**SELECTED EXCERPT:**
Start of Block

Racquel Sanderson

October 28, 2025 · 5:42 am

Integration Question (much easier with Integration by Parts)

The Year 12 Mathematics Methods course doesn’t cover Integration by Parts, so they end up with questions like the following.

Determine the following:
(a) $\frac{d}{dx} \left (e^{2x}sin(3x) \right )$
(b) $\frac{d}{dx} \left (e^{2x}cos(3x) \right )$
Hence, determine the following integral by considering both parts (a) and (b)
$\int_0^{\frac{\pi}{2}}13e^{2x}cos(3x) \enspace dx$

(a) Use the product rule

(1) $\begin{equation*}\frac{d}{dx} \left (e^{2x}sin(3x) \right)= 2e^{2x}sin(3x)+3e^{2x}cos(3x) \end{equation*}$

(b)

(2) $\begin{equation*}\frac{d}{dx} \left (e^{2x}cos(3x) \right )=2e^{2x}cos(3x)-3e^{2x}sin(3x)\end{equation*}$

I need to use equations $1$ and $2$ to find $\int_0^{\frac{\pi}{2}}13e^2xcos(3x) \enspace dx$ .

End of Block

**WRITTEN TASK 1:** Please repeat the part of the integration post that opens with the words "Integration Question (much" and closes with "like the following.", word for word.
**WRITTEN TASK 2:** Reproduce exactly the lines of the records from the one containing "What do you see at coordinates (126, 19)" through the one containing "fullscreen-box-icon is located", both included, and leave the pictures out.

**EXTRACTED INFORMATION:**
Start of Block

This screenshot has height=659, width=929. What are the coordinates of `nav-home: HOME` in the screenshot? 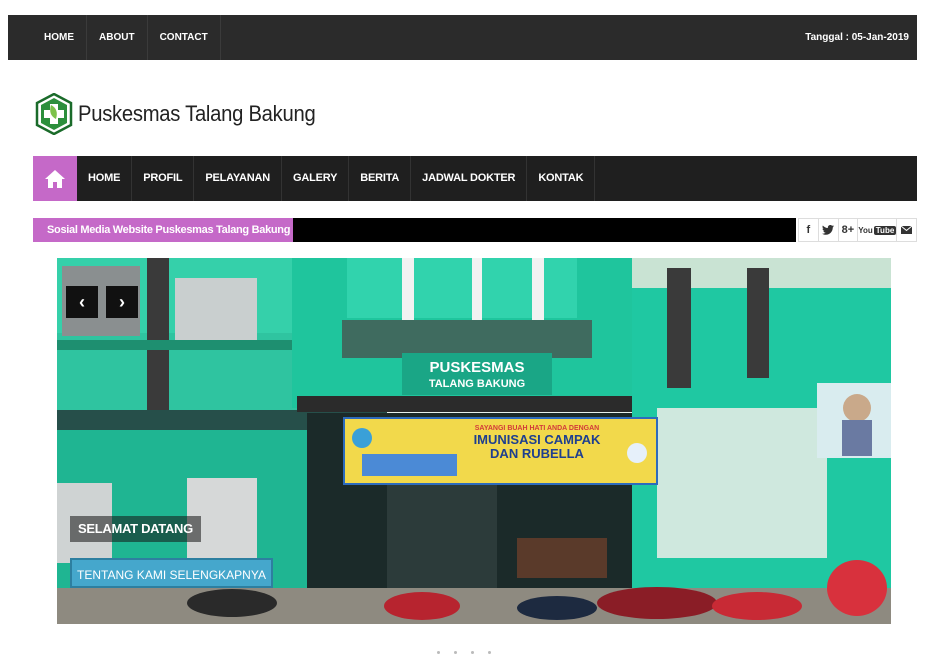 It's located at (105, 178).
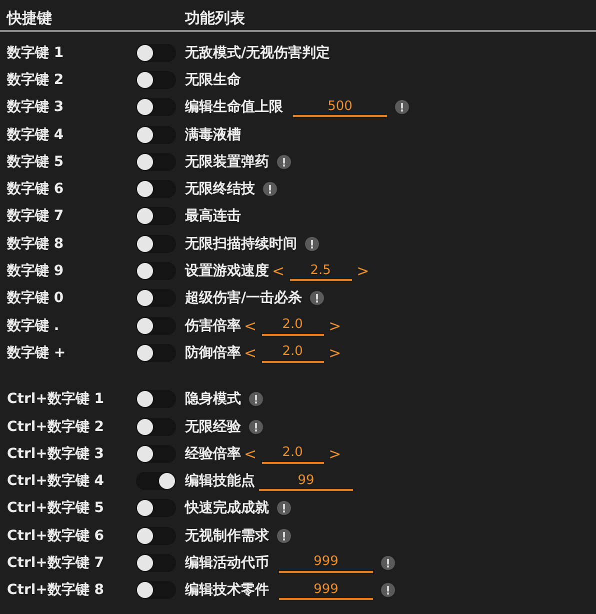 The image size is (596, 614). I want to click on cheat-label: 无视制作需求, so click(227, 536).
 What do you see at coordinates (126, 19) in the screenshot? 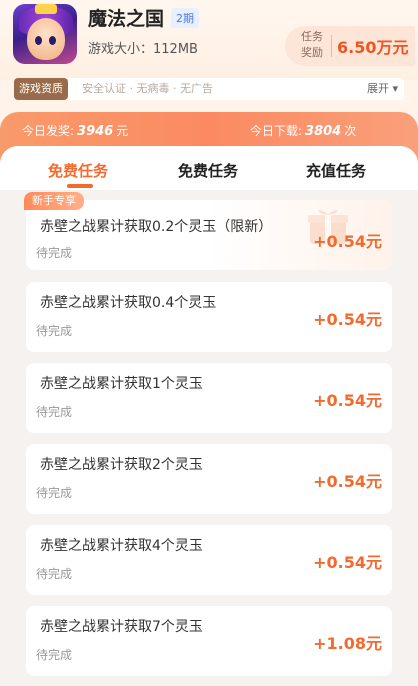
I see `game-title: 魔法之国` at bounding box center [126, 19].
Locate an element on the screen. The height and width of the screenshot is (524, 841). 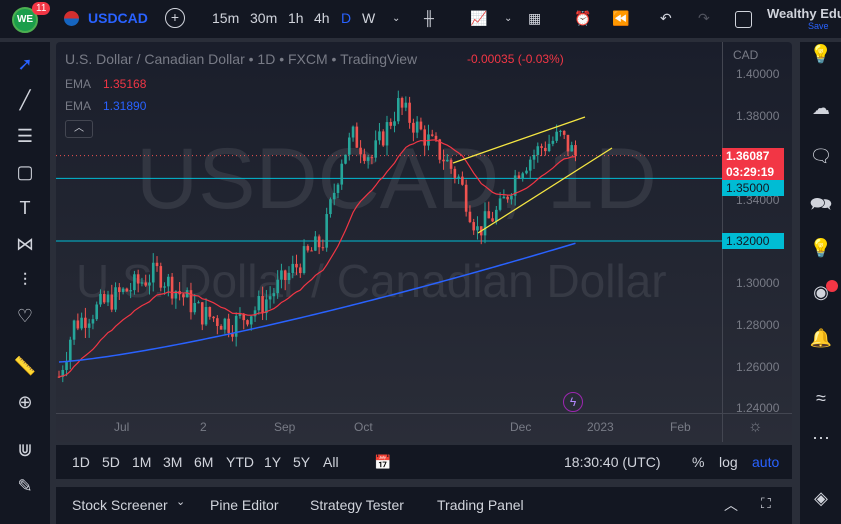
fullscreen-box-icon is located at coordinates (744, 20).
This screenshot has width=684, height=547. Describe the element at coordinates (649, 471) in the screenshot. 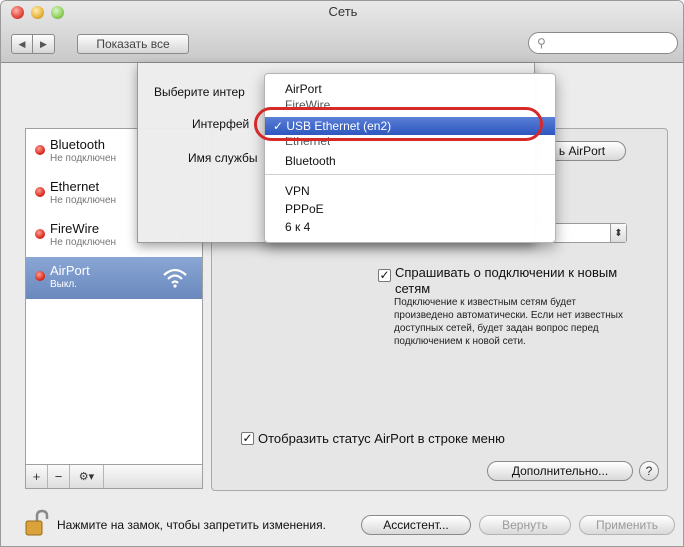

I see `help-button: ?` at that location.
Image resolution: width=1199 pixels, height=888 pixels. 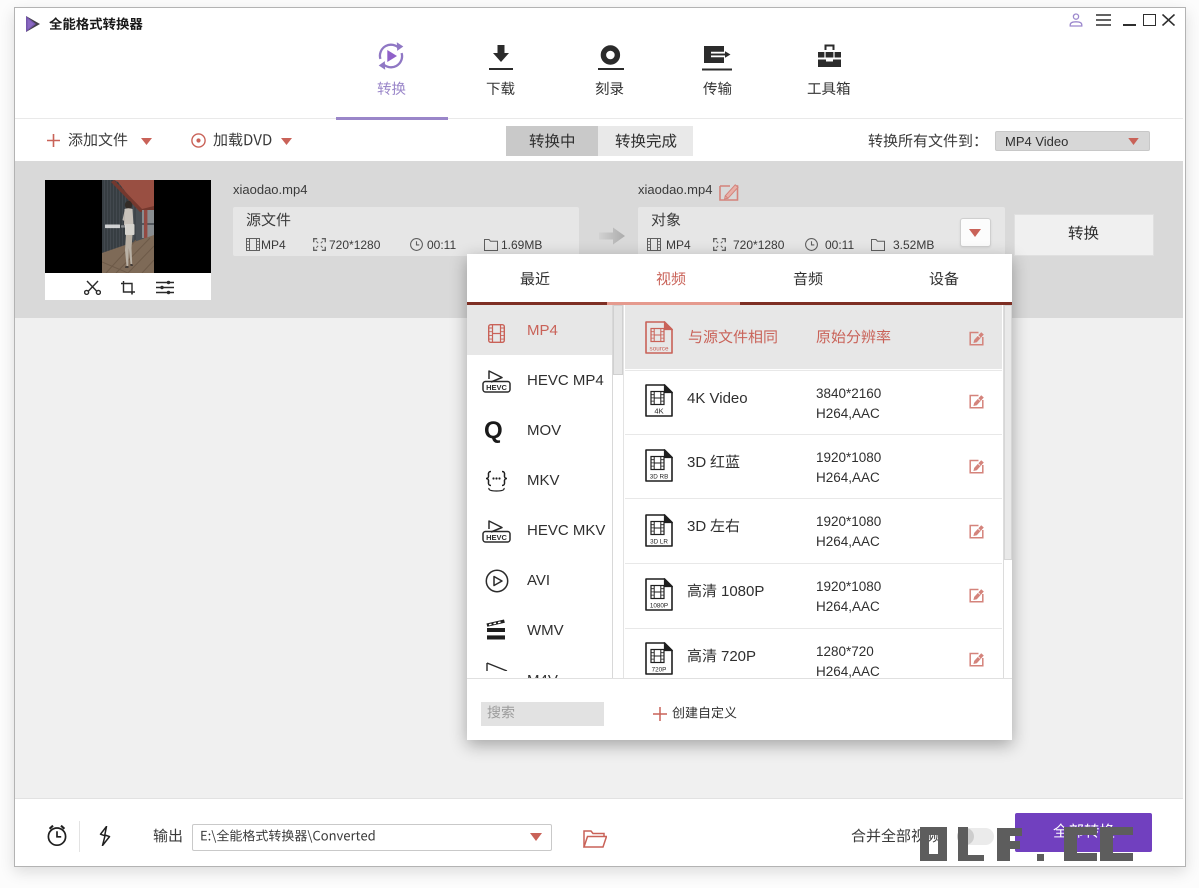 What do you see at coordinates (658, 412) in the screenshot?
I see `svg-text: 4K` at bounding box center [658, 412].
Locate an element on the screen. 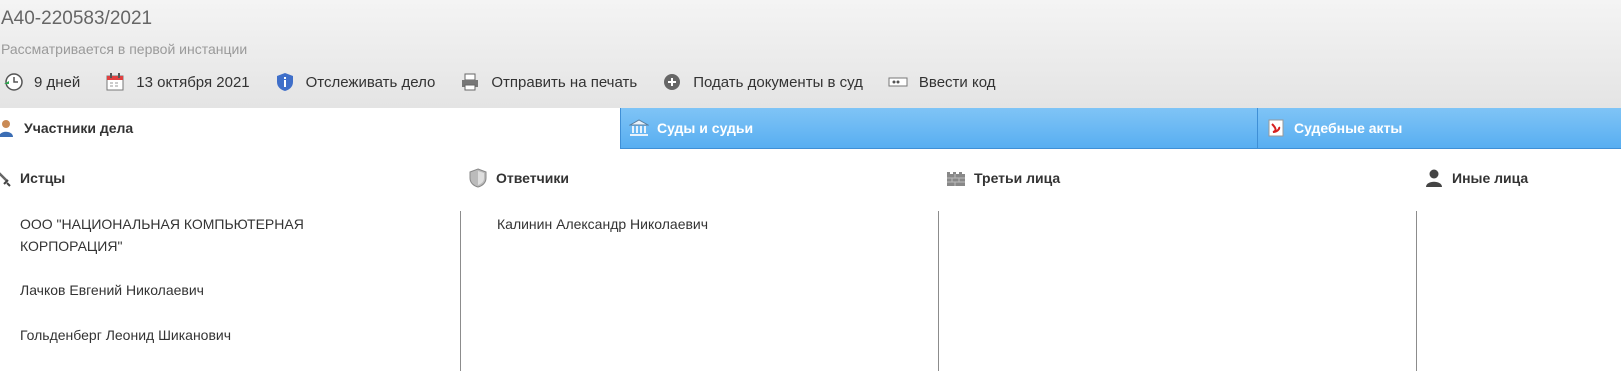  tab-acts: Судебные акты is located at coordinates (1439, 128).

End of Block

**EXERCISE RESPONSE 1:**
Integration Question (much easier with Integration by Parts)

The Year 12 Mathematics Methods course doesn’t cover Integration by Parts, so they end up with questions like the following.

**EXERCISE RESPONSE 2:**
 What do you see at coordinates (126, 19) in the screenshot? 
I see `game-title: 魔法之国` at bounding box center [126, 19].
Locate an element on the screen. The height and width of the screenshot is (524, 841). 
fullscreen-box-icon is located at coordinates (744, 20).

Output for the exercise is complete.